2017 OMNIBUS INCENTIVE PLAN
THIS RESTRICTED STOCK AGREEMENT (this "Agreement"), between the Participant whose name and address appears on the signature page hereto (the "Participant"), and CARRIAGE SERVICES, INC., a Delaware corporation (the "Company"), pursuant to the Carriage Services, Inc. 2017 Omnibus Incentive Plan (the "Plan"). Capitalized terms used but not otherwise defined in this Agreement have the meanings assigned to them in the Plan.
W I T N E S S E T H:
WHEREAS, the Compensation Committee (the "Committee") of the Board of Directors of the Company has authorized and directed the Company to grant an award of Restricted Stock to the Participant, an employee of the Company, under the Plan effective as of the ___ day of ________, 20____ (the "Grant Date") for the purposes expressed in the Plan.

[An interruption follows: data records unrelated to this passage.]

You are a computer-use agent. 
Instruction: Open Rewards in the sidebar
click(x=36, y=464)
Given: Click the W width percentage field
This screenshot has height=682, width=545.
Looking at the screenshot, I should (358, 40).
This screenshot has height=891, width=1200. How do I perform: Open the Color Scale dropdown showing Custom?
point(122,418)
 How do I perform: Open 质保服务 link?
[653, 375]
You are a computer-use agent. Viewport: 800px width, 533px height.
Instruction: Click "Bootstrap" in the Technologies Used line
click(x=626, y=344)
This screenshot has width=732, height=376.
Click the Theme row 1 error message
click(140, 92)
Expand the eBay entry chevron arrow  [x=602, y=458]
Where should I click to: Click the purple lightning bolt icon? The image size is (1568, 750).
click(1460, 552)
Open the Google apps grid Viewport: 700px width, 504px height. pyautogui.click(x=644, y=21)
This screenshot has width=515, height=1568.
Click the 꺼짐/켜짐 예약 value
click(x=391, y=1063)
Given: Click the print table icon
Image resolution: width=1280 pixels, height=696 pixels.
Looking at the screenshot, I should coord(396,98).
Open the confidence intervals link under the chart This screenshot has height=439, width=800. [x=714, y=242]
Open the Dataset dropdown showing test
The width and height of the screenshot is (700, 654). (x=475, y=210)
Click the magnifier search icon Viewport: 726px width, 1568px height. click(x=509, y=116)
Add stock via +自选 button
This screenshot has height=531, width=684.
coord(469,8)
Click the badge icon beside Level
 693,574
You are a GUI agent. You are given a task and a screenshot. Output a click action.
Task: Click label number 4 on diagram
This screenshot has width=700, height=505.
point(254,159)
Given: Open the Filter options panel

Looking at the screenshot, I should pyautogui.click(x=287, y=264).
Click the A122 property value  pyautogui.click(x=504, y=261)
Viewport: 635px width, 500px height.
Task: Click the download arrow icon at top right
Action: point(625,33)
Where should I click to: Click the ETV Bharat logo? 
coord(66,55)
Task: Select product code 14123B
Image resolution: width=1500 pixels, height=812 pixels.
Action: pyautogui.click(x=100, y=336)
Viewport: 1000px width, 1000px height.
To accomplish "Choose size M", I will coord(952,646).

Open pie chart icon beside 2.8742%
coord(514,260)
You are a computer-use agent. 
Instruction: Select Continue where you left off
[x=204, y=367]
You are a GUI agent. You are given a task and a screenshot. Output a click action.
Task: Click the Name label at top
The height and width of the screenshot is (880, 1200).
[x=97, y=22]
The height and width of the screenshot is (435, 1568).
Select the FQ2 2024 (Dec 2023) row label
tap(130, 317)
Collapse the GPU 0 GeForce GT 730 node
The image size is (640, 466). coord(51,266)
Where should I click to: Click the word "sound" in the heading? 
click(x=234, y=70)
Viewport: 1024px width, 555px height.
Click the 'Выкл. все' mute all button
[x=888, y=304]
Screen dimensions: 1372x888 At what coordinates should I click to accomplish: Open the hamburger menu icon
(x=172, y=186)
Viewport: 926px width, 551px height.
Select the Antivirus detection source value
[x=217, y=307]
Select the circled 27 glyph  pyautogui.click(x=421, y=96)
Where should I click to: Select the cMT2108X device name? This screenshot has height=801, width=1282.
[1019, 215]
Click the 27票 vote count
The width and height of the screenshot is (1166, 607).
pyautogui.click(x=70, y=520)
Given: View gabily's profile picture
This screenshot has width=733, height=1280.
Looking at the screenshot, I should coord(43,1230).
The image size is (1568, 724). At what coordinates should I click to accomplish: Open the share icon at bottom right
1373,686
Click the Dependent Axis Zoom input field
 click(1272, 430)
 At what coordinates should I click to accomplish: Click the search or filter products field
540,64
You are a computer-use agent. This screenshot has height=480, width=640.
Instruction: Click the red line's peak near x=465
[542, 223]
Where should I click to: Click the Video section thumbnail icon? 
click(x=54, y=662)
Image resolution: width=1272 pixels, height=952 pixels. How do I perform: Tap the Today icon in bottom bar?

NOW THEREFORE, in consideration of the foregoing and the mutual undertakings herein contained, the parties hereby agree as follows:
1. Grant of Stock. In accordance with Article 8 of the Plan and the other terms and conditions thereof, and subject to the further terms, conditions and restrictions contained in the Plan and this Agreement, the Company hereby grants to the Participant the number of shares (the "Shares") of the Company's common stock, $.01 par value per share ("Common Stock"), as indicated on the signature page hereto. As long as the Shares are subject to the Restrictions set forth in Section 4 of this Agreement, such Shares shall be deemed to be, and are referred to in this Agreement as, the "Restricted Shares."
2. Certificates for Shares. The Company may issue certificates evidencing the Restricted Shares or evidence the Restricted Shares by using a restricted electronic book entry account with the Company’s transfer agent. If the Company issues certificates evidencing the Restricted Shares, such certificates shall be deposited with the Company to be held in escrow until such Shares are released to the Participant or forfeited in accordance with this Agreement. At the Company’s request, the Participant shall, simultaneously with the delivery of this Agreement, deliver to the Company a stock power relating to the Restricted Shares, endorsed in blank by the Participant. Such certificates may bear a legend referring to the Restrictions set forth in this Agreement.
If any Restricted Shares are forfeited, the Company shall direct the transfer agent of the Common Stock to make the appropriate entries in its records showing the cancellation of the certificate or certificates for such Restricted Shares and to return the Shares represented thereby to the Company's treasury.
3. Adjustments in Restricted Shares. If any change is made to the outstanding Common Stock or the capital structure of the Company, if required, the number of shares of Common Stock subject to this Agreement shall be adjusted in accordance with Section 4.4 of the Plan.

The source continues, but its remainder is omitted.